Joseph M. Hellerstein is a Professor of Computer Science at the University of California, Berkeley, whose research focuses on data management and distributed systems. He is an ACM Fellow, and his work has been recognized by multiple awards including an Alfred P. Sloan Research Fellowship, and two ACM-SIGMOD "Test of Time" awards. Key ideas from his research have been incorporated into commercial and open-source database software released by IBM, Oracle, and PostgreSQL. He has also held industrial posts including Director of Intel Research Berkeley and Chief Scientist of Cohera Corporation, and currently serves as an advisor to a number of technology companies.
Invited Tutorial 1
From Information to Knowledge: Harvesting Entities and Relationships from Web Sources
Gerhard Weikum and Martin Theobald, Max Planck Institute for Informatics, Saarbruecken, Germany
There are major trends to advance the functionality of search engines to a more expressive semantic level. This is enabled by the advent of knowledge-sharing communities such as Wikipedia and the progress in automatically extracting entities and relationships from semistructured as well as natural-language Web sources. Recent endeavors of this kind include DBpedia, EntityCube, KnowItAll, ReadTheWeb, and our own YAGO-NAGA project (and others). The goal is to automatically construct and maintain a comprehensive knowledge base of facts about named entities, their semantic classes, and their mutual relations as well as temporal contexts, with high precision and high recall. This tutorial discusses state-of-the-art methods, research opportunities, and open challenges along this avenue of knowledge harvesting. It also addresses issues of querying the knowledge base and ranking answers.

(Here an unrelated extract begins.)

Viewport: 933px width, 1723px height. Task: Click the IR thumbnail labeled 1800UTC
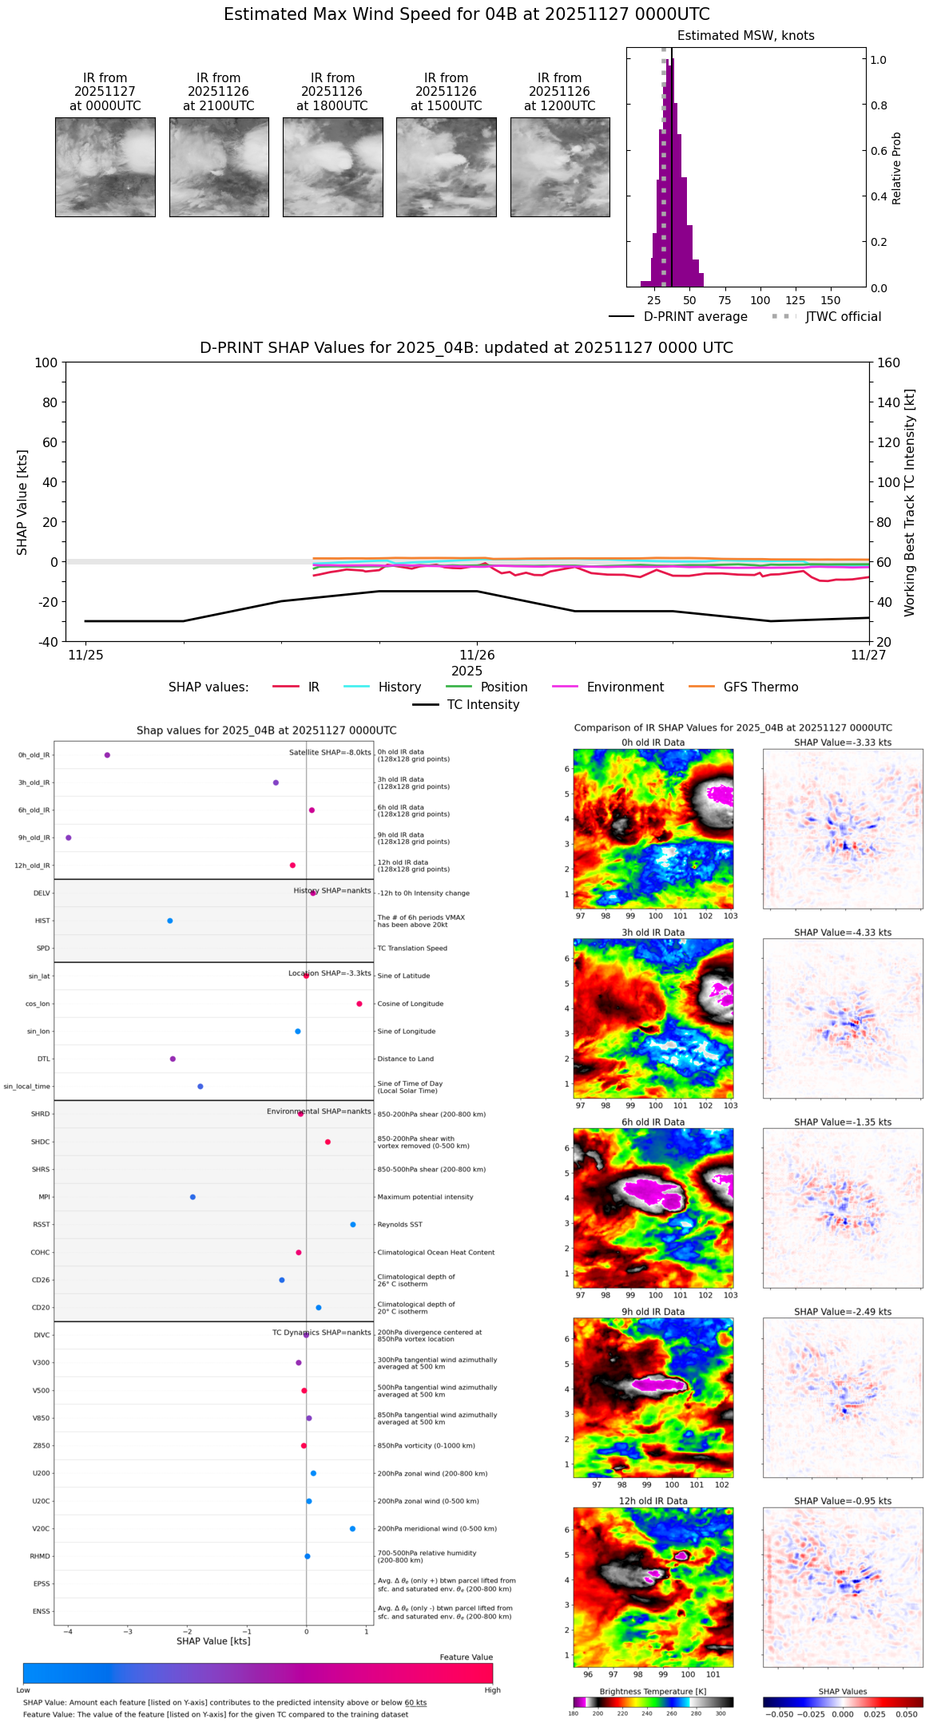(x=332, y=167)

Gerhard Weikum is a Scientific Director at the Max-Planck Institute for Informatics, where he is leading the research group on databases and information systems. Earlier he held positions at Saarland University in Germany, ETH Zurich in Switzerland, MCC in Austin, and he was a visiting senior researcher at Microsoft Research in Redmond. His recent working areas include peer-to-peer information systems, the integration of database-systems and information-retrieval methods, and information extraction for building and maintaining large-scale knowledge bases. Gerhard has co-authored more than 150 publications, including a comprehensive textbook on transactional concurrency control and recovery. He received the VLDB 2002 ten-year award for his work on self-tuning databases, and he is an ACM Fellow. He is a member of the German Academy of Science and Engineering and a member of the German Council of Science and Humanities. Gerhard has served on the editorial boards of various journals including ACM TODS and the new CACM, and as program committee chair for conferences like ICDE 2000, SIGMOD 2004, CIDR 2007, and ICDE 2010. From 2004 to 2009 he was president of the VLDB Endowment.

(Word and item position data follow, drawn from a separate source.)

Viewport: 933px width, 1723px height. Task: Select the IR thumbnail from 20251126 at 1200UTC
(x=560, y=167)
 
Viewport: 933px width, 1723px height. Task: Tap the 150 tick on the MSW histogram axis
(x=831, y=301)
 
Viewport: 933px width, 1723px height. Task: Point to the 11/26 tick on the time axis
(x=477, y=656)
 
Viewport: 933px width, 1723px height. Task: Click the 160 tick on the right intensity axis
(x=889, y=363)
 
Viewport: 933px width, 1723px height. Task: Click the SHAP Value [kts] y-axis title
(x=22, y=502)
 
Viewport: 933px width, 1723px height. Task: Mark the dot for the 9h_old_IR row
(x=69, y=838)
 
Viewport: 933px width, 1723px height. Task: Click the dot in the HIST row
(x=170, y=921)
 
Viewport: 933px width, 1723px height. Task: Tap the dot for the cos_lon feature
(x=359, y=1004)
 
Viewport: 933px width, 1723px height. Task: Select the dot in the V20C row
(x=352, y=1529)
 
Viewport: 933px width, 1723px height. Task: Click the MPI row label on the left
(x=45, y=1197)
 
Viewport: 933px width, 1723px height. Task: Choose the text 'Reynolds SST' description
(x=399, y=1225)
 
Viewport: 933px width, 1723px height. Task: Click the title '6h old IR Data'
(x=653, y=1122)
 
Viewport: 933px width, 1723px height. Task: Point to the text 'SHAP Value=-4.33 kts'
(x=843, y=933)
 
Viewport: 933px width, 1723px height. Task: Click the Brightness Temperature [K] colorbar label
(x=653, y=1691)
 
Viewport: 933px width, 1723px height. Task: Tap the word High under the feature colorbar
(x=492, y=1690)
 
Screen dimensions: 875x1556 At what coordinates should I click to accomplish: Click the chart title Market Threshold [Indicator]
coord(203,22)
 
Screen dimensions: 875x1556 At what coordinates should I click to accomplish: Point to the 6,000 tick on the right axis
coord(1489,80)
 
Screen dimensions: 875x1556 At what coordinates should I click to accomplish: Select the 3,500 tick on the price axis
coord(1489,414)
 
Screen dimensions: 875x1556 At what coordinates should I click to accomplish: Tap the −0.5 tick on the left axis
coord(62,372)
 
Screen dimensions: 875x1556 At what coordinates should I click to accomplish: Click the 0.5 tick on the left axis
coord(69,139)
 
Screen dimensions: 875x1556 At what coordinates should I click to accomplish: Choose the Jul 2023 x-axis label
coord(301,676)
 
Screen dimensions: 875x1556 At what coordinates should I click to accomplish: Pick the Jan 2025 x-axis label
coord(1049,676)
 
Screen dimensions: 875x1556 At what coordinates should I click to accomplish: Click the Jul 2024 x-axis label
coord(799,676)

Martin Theobald is a Senior Researcher at the Max Planck Institute for Informatics. He obtained a doctoral degree in computer science from Saarland University, and spent two years as a post-doc at Stanford University where he worked on the Trio probabilistic database system. Martin received an ACM SIGMOD dissertation award honorable mention in 2006 for his work on the TopX search engine for efficient ranked retrieval of semistructured XML data.
Invited Tutorial 2
T.S. Jayram, IBM Almaden Research Center
The recent years have witnessed the overwhelming success of algorithms that operate on massive data. Several computing paradigms have been proposed for massive data set algorithms such as data streams, sketching, sampling etc. and understanding their limitations is a fundamental theoretical challenge. In this survey, we describe the information complexity paradigm that has proved successful in obtaining tight lower bounds for several well-known problems. Information complexity quantifies the amount of information about the inputs that must be necessarily propagated by any algorithm in solving a problem. We describe the key ideas of this paradigm, and highlight the beautiful interplay of techniques arising from diverse areas such as information theory, statistics and geometry.

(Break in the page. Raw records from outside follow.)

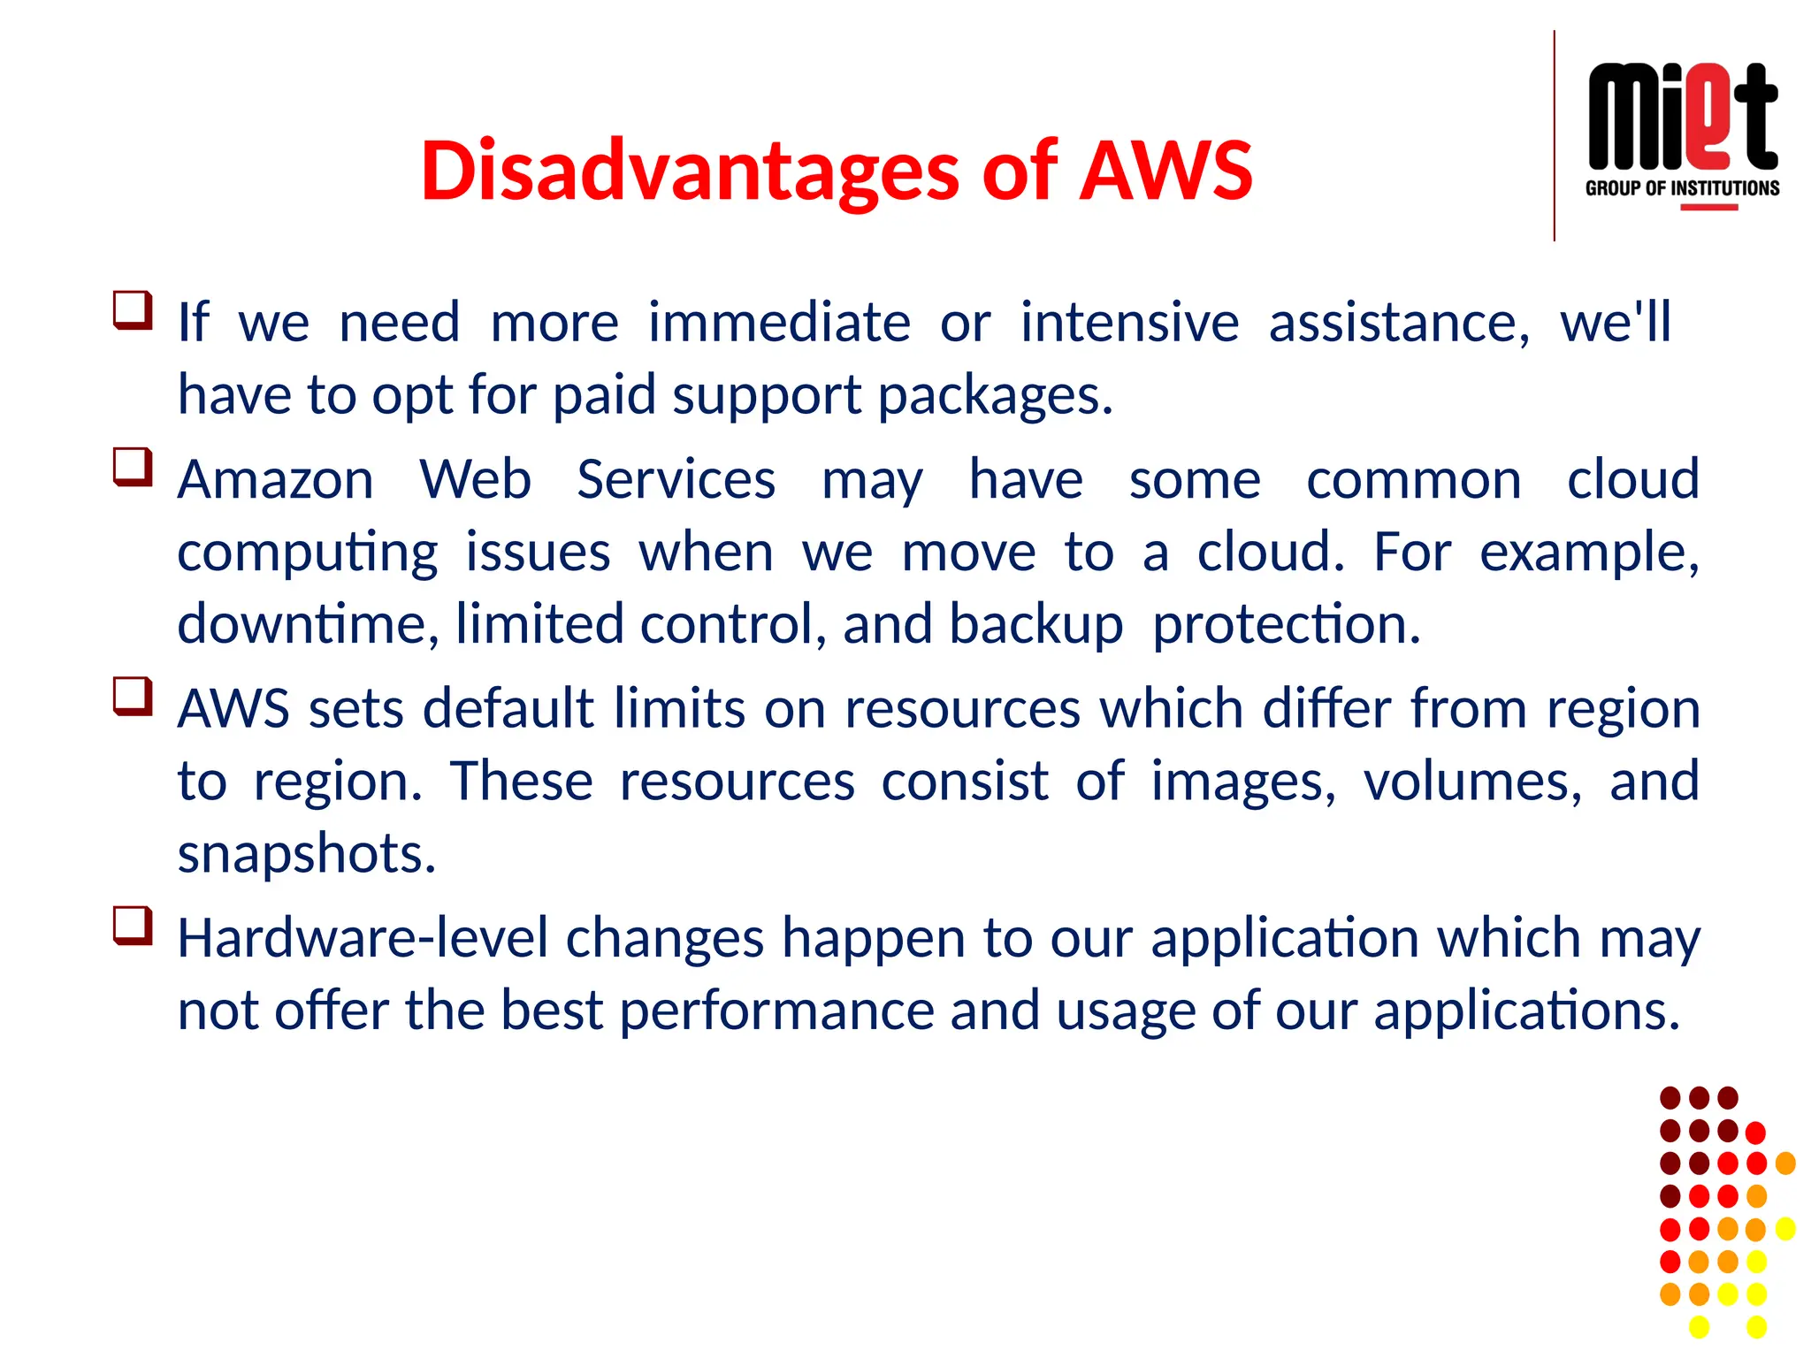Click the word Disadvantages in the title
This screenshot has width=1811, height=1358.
(690, 171)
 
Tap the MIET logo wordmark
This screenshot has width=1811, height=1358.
(1682, 118)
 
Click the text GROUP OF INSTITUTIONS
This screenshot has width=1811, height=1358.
(1682, 188)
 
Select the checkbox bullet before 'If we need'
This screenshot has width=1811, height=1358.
(133, 310)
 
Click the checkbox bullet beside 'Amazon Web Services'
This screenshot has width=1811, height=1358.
(133, 468)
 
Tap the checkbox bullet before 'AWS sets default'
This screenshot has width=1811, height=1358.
(133, 697)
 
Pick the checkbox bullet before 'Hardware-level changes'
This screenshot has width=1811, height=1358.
(133, 926)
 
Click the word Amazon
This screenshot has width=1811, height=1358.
(276, 480)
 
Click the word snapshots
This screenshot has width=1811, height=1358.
(307, 854)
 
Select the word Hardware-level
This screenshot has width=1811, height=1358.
(363, 938)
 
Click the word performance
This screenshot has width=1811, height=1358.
(776, 1011)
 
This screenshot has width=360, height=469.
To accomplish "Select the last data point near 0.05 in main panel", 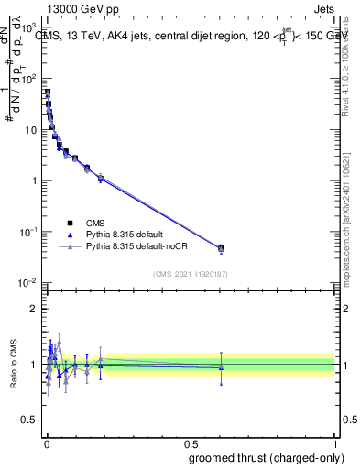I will pos(221,248).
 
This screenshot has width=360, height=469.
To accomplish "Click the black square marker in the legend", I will pos(70,223).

T.S. Jayram is a manager of the Algorithms and Computation group at IBM Almaden Research Center. His research interests are in massive data sets, probabilistic databases and computational complexity. He obtained his Ph.D. from University of Washington in 1998 and has been with IBM Research since that time. He has received the IBM Outstanding Innovation Award for his contributions to massive data sets. Previously, he received the Machtey award for best student paper in FOCS 1995.